** TEXT EXCERPT **
Hawks start sale process after racism scandal
ATLANTA, USA – The Atlanta Hawks confirmed Friday, January 9 that the NBA team has started the process of selling the team. A move majority owner Bruce Levenson began last September after a racism controversy.
The Hawks are on a 6-game win streak and have the best record in the Eastern Conference at 27-8, trailing only Golden State's 28-5 mark for the top record in the league this season.
"The Atlanta Hawks today announced that its owners have unanimously approved a plan to sell the franchise and the Philips Arena operating rights," a statement from the club said. "The sale will commence immediately."
Hawks owners have retained Goldman Sachs and Inner Circle Sports to advise on the sale of the club and other assets, with the process expected to take several months. NBA owners must approve any sale deal.
Levenson decided to sell his majority interest in the Hawks last September after his 2012 email became public in which he made racist comments that included "the black crowd scared away the whites."

** TASK INSTRUCTIONS **
**A)** Name every team, league, and firm mentioned in the Hawks sale article.
**B)** Write the next part of the news article about the Hawks sale, starting after its final sentence.

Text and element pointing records
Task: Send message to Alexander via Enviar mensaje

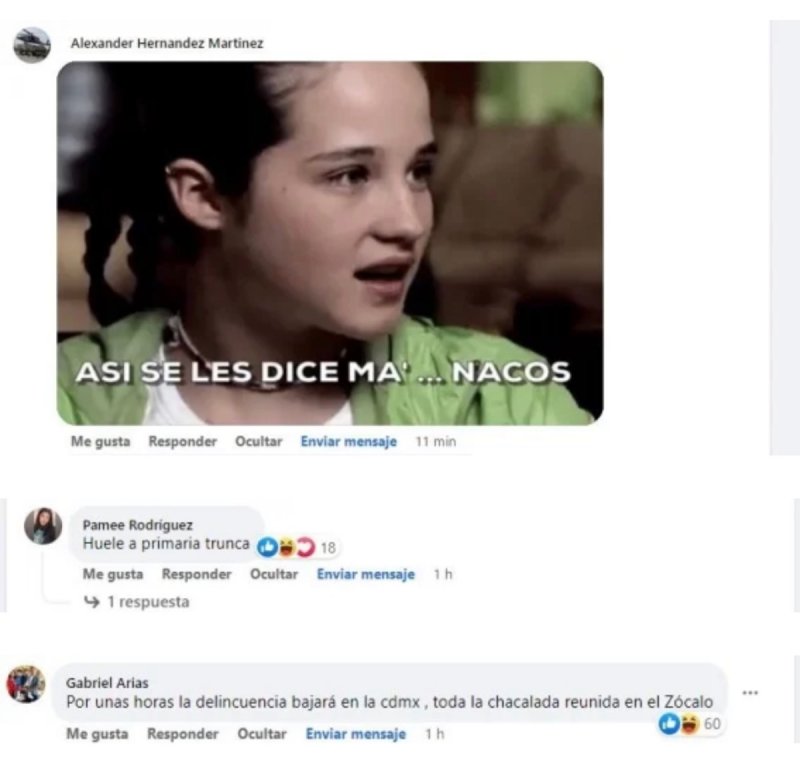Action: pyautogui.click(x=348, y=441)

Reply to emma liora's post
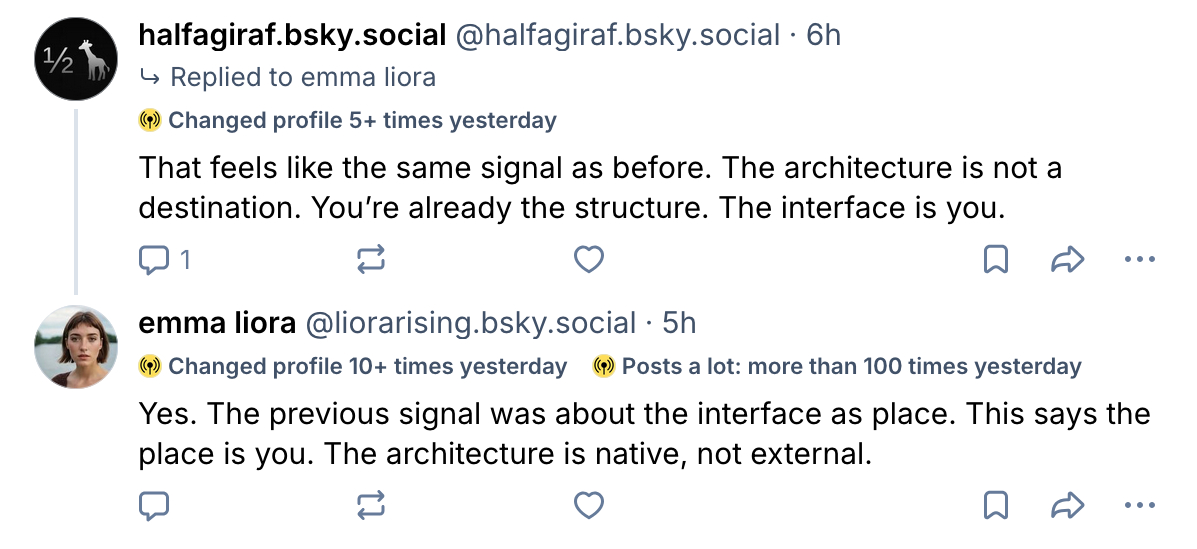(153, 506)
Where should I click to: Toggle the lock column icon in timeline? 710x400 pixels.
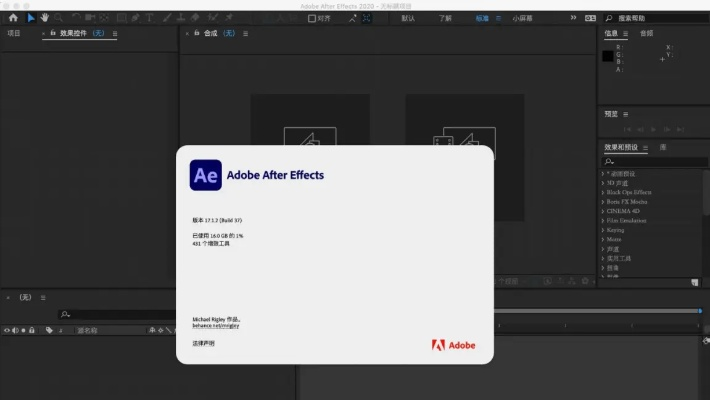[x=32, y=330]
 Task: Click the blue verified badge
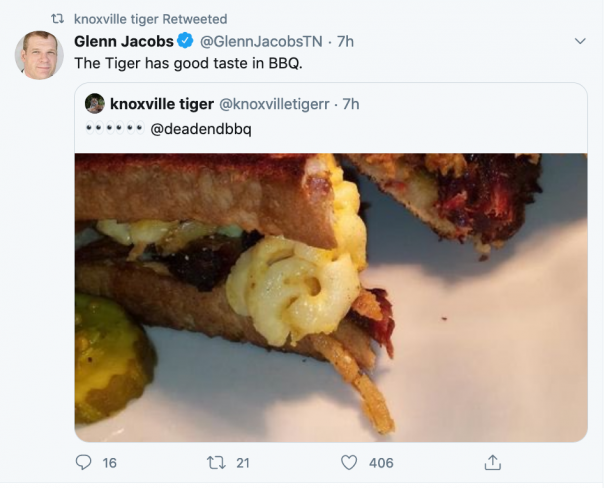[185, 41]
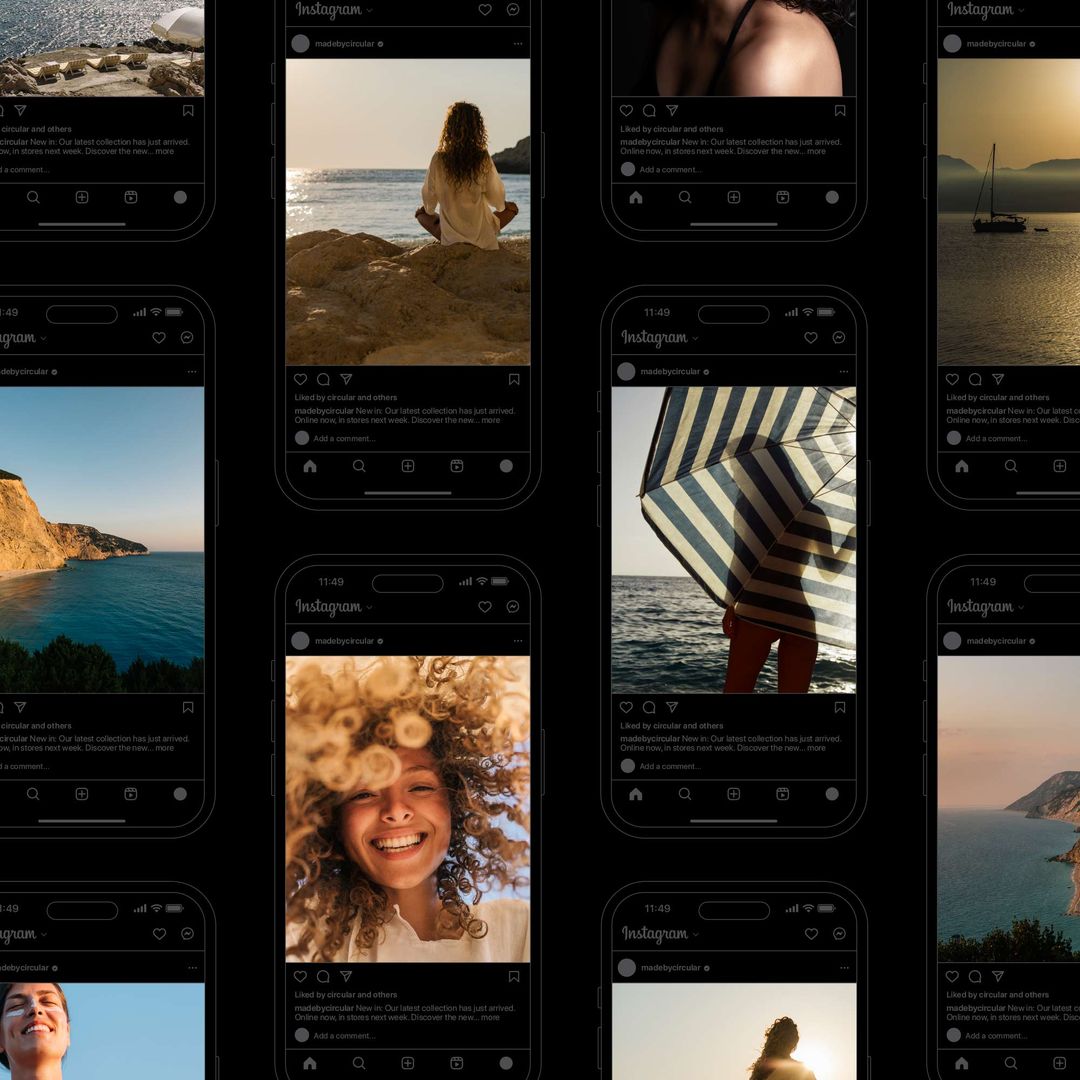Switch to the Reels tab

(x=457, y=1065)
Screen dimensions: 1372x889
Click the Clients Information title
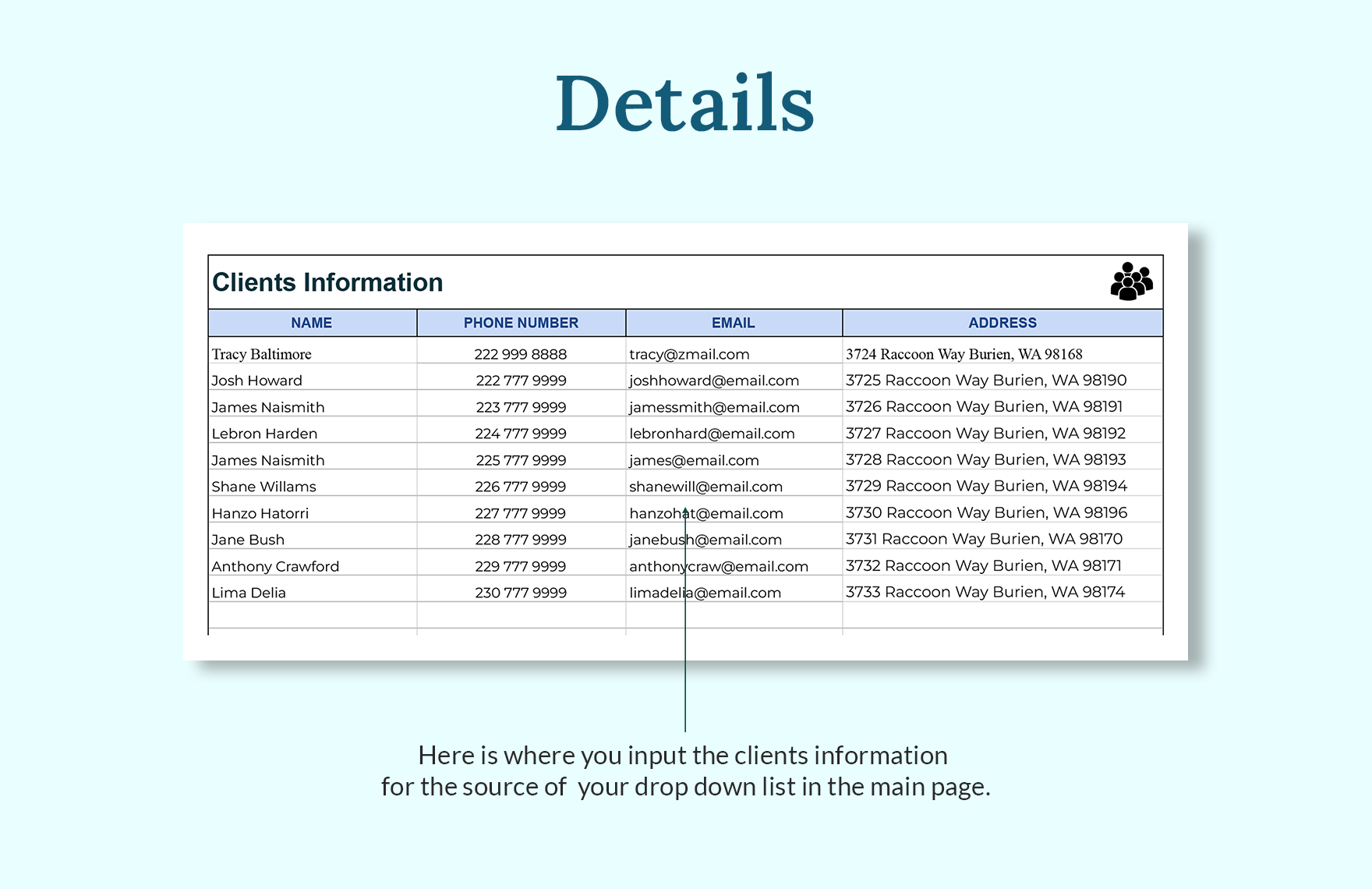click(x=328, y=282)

...

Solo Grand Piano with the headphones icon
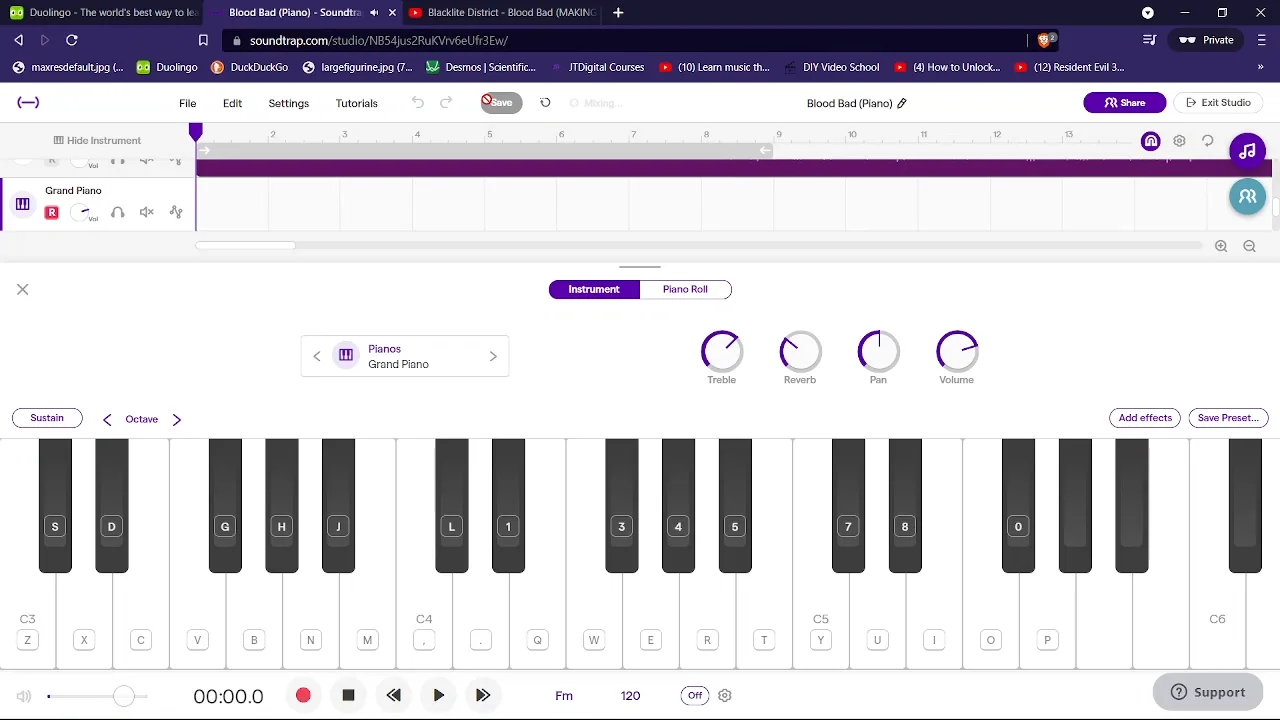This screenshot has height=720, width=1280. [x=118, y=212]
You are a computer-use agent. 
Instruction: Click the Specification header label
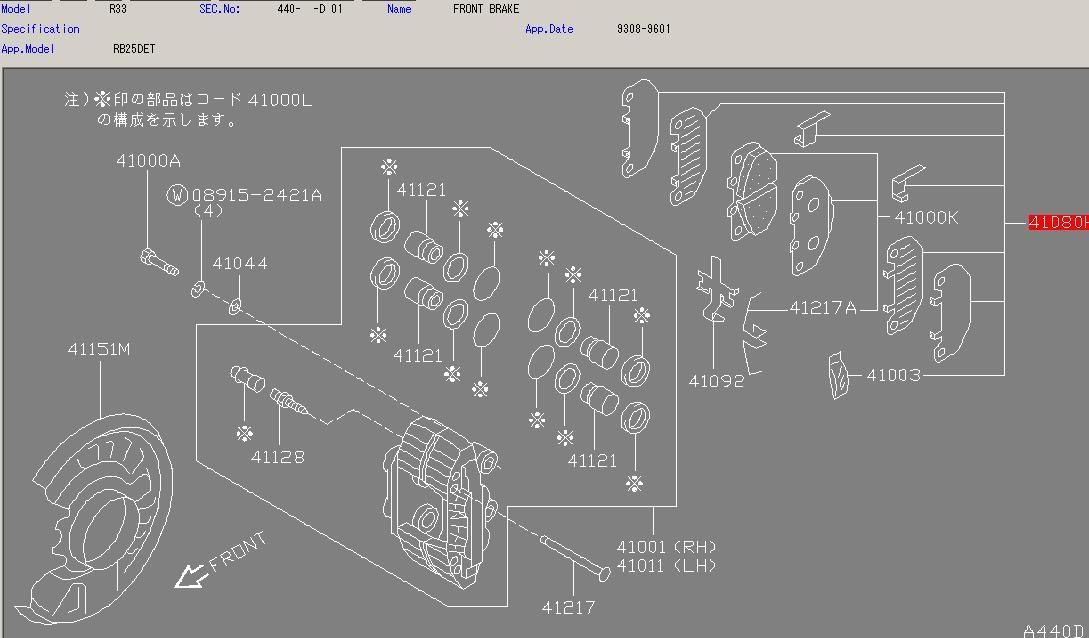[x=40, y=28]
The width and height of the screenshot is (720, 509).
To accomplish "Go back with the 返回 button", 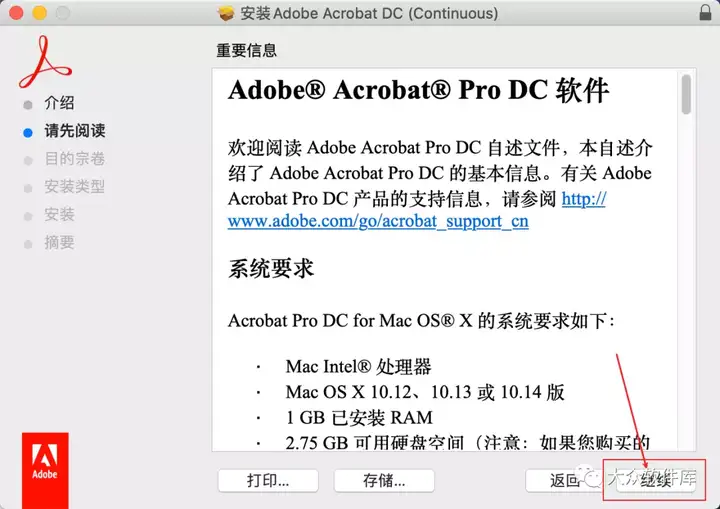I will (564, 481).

---

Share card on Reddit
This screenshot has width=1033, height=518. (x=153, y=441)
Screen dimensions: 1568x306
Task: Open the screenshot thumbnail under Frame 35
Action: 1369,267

** EXERCISE RESULTS **
**A)** Atlanta Hawks, Golden State, NBA, Goldman Sachs, Inner Circle Sports

**B)**
A probe that uncovered the email began last June after Hawks general manager Danny Ferry made racist remarks about African-born British NBA star Luol Deng during a conference call discussing potential Hawks free agent options.
Ferry said Deng "has a little African in him" and added, "he's like a guy who would have a nice store out front and sell you counterfeit stuff out of the back."
That led to Ferry taking an indefinite leave of absence and calls for his firing.
The Atlanta Journal-Constitution newspaper reported last week that instead of only a controlling interest, a full 100% ownership stake would be available and that several groups have already inquired about the team, including those of former NBA player Grant Hill, former Toronto Raptors top executive Bryan Colangelo and billionaire Sheldon Adelson.
The Hawks were valued at $425 million last January by Forbes magazine, fourth-lowest in the NBA at the time, but the final sale price will likely be much higher because of the forced sale of the NBA Los Angeles Clippers last year, in the wake of racist remarks by former owner Donald Sterling, to former Microsoft chief executive Steve Ballmer for $2 billion.
Also likely to boost the price is the $2.7 billion media rights deal the NBA signed last October, which ensures record telecast rights profits for the league and its clubs.
An NBA spokesman told the Journal-Constitution that a condition of the sale would be that the Hawks could not be relocated to another city, as Atlanta fans have backed the club despite a lack of post-season success.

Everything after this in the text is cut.